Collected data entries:
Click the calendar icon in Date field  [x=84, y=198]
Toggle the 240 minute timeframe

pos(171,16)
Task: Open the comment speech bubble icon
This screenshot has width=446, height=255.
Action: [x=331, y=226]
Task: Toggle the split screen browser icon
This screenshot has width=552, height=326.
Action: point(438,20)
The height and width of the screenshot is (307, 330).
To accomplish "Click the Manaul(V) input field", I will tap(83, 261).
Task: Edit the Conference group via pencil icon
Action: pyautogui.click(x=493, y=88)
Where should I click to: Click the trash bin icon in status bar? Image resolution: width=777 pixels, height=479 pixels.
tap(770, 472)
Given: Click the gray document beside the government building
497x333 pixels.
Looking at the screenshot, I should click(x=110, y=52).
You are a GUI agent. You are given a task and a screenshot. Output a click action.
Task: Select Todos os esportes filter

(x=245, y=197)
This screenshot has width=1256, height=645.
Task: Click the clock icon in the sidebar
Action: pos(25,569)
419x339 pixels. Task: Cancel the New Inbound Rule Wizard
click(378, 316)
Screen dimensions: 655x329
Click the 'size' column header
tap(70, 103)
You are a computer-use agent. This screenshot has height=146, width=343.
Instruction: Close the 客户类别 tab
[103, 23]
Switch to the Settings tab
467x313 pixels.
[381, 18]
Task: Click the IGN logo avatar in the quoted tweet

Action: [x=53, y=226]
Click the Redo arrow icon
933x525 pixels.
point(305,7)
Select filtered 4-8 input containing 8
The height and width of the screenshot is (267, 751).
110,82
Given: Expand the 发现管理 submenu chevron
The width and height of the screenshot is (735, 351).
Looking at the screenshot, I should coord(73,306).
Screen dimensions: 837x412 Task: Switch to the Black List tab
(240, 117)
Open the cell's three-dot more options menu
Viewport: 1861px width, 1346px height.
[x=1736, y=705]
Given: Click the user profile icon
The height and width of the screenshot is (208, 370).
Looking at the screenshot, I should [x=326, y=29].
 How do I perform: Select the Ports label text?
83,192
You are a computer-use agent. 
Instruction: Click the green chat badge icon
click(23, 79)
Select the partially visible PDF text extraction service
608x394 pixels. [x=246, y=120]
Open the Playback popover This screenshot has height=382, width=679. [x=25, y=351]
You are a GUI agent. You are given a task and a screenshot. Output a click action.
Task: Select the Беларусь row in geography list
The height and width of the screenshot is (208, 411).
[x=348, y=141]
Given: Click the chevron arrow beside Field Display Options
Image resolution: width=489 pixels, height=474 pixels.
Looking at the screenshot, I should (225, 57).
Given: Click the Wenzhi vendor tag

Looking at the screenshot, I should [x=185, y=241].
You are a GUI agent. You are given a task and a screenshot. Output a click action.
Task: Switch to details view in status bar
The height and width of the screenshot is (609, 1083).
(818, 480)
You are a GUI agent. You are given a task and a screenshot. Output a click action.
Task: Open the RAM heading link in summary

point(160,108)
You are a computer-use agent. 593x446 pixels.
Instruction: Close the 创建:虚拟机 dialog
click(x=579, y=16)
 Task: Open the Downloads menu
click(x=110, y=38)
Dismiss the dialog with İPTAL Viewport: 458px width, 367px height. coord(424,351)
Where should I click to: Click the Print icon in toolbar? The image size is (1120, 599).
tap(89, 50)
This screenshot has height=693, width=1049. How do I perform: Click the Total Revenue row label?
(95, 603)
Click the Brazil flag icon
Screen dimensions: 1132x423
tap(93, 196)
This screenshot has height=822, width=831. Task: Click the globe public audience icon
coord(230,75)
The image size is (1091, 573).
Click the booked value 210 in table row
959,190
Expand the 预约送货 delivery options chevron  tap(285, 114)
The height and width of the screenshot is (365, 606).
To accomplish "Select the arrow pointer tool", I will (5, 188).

◆ **Task description**: Look through the entries above and find each line where the word "chevron" occurs; copy those lines.

◆ **Task solution**:
Given: Expand the 发现管理 submenu chevron
Given: Click the chevron arrow beside Field Display Options
Expand the 预约送货 delivery options chevron  tap(285, 114)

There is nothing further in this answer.